— ACTIVITY —
Search the data for the string "video" and copy each line where it turns up.

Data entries
_ _ _ _ _ _ _

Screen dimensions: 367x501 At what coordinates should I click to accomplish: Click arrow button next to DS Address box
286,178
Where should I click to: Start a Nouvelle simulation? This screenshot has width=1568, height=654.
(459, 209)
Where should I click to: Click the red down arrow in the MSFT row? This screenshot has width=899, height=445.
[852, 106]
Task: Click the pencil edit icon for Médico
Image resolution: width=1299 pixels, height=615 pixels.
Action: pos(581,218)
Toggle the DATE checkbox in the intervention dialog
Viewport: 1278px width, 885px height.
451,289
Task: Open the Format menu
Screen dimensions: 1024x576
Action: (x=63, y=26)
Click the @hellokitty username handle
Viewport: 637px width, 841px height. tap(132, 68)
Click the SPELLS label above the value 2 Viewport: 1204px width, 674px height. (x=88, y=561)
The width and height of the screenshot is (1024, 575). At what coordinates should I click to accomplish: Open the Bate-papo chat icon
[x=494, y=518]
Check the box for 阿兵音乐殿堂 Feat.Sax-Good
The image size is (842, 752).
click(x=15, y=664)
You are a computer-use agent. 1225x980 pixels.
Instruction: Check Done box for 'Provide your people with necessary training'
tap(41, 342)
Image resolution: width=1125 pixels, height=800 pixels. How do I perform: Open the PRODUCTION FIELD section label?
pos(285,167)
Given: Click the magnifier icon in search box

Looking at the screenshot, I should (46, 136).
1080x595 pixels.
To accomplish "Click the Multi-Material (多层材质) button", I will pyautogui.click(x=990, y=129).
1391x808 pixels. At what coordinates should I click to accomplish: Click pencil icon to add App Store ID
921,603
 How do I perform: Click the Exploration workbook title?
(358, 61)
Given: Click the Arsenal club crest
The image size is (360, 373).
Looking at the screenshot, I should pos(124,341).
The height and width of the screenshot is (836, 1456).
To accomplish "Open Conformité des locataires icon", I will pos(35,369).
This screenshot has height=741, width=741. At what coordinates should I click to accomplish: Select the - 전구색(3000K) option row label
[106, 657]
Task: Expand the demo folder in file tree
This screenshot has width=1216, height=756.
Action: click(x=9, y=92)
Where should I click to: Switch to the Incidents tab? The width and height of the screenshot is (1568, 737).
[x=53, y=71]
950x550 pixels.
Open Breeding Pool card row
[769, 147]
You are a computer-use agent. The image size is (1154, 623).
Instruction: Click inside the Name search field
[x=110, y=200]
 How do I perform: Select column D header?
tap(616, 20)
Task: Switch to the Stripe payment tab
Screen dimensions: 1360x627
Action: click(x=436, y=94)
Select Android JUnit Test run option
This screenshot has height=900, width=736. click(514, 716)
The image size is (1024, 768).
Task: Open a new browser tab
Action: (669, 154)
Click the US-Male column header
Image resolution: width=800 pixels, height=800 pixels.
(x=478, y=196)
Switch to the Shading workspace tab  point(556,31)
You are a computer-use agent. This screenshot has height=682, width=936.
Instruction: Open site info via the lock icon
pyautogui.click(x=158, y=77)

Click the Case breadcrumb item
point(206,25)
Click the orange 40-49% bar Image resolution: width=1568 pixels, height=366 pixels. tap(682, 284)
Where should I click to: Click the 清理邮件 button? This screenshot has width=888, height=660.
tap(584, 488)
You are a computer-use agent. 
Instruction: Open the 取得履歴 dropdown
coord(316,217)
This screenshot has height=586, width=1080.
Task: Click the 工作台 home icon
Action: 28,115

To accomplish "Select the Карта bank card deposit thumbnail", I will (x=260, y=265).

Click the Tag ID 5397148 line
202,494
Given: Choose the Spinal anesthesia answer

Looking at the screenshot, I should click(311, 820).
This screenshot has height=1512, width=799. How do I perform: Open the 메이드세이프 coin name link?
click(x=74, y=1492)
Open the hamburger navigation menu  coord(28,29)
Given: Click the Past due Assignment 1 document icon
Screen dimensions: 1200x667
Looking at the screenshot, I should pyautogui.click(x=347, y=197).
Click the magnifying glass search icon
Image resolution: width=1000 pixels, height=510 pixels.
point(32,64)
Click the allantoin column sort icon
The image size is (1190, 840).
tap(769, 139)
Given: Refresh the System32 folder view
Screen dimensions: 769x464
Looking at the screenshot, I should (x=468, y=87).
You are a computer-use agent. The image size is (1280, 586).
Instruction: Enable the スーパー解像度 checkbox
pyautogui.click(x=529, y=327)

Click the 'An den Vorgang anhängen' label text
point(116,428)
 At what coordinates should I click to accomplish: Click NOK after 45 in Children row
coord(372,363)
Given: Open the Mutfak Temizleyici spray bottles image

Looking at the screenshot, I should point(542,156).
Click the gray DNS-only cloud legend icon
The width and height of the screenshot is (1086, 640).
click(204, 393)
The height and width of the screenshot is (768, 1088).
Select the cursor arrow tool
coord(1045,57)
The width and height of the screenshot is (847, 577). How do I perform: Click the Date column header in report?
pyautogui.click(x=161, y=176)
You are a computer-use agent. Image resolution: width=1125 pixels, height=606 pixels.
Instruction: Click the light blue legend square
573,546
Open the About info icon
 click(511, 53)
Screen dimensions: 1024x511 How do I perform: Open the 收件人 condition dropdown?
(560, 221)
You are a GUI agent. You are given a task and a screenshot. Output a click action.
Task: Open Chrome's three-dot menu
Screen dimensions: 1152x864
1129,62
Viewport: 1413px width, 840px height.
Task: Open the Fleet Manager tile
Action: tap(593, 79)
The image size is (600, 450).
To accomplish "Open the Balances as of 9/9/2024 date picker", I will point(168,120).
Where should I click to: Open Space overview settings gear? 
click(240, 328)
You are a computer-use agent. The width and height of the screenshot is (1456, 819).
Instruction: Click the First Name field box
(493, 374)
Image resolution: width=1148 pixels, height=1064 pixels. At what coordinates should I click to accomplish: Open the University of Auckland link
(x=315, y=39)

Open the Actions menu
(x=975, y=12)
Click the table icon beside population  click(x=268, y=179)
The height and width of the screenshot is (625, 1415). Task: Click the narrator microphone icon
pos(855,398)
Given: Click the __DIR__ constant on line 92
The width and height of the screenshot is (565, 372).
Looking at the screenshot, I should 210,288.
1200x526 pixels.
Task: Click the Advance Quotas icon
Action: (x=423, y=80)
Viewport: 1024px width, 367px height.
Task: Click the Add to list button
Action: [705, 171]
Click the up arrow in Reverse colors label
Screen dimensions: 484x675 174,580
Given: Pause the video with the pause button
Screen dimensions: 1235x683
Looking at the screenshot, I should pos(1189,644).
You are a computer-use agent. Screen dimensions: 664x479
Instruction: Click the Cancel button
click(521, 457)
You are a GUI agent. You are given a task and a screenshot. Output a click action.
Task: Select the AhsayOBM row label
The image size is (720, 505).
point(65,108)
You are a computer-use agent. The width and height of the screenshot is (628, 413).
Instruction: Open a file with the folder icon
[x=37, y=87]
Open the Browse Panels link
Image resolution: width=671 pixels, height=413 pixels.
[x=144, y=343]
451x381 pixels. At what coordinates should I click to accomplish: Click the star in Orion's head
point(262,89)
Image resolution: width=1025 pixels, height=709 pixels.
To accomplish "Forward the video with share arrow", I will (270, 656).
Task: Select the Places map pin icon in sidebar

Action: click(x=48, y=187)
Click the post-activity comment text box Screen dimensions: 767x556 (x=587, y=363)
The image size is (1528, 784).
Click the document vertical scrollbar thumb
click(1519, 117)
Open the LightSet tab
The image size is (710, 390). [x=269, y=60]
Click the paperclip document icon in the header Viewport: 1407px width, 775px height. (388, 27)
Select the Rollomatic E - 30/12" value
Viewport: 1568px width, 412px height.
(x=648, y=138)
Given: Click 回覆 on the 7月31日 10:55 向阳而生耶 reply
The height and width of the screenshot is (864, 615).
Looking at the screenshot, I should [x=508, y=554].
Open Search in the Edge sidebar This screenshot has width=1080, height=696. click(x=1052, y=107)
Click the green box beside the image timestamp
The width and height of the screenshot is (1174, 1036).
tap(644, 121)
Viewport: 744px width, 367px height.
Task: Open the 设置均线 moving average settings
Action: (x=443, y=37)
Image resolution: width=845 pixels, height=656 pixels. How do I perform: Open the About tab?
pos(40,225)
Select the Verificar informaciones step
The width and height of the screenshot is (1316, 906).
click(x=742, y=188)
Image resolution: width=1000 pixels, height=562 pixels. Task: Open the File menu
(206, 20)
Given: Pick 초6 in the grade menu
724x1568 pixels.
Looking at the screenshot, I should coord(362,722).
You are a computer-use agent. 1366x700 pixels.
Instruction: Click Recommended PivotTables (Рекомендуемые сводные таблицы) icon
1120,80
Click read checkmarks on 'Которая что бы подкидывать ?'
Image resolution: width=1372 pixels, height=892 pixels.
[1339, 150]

_ _ _ _ _ _ _

— EXERCISE RESPONSE —
Given: Pause the video with the pause button
To accomplish "Forward the video with share arrow", I will (270, 656).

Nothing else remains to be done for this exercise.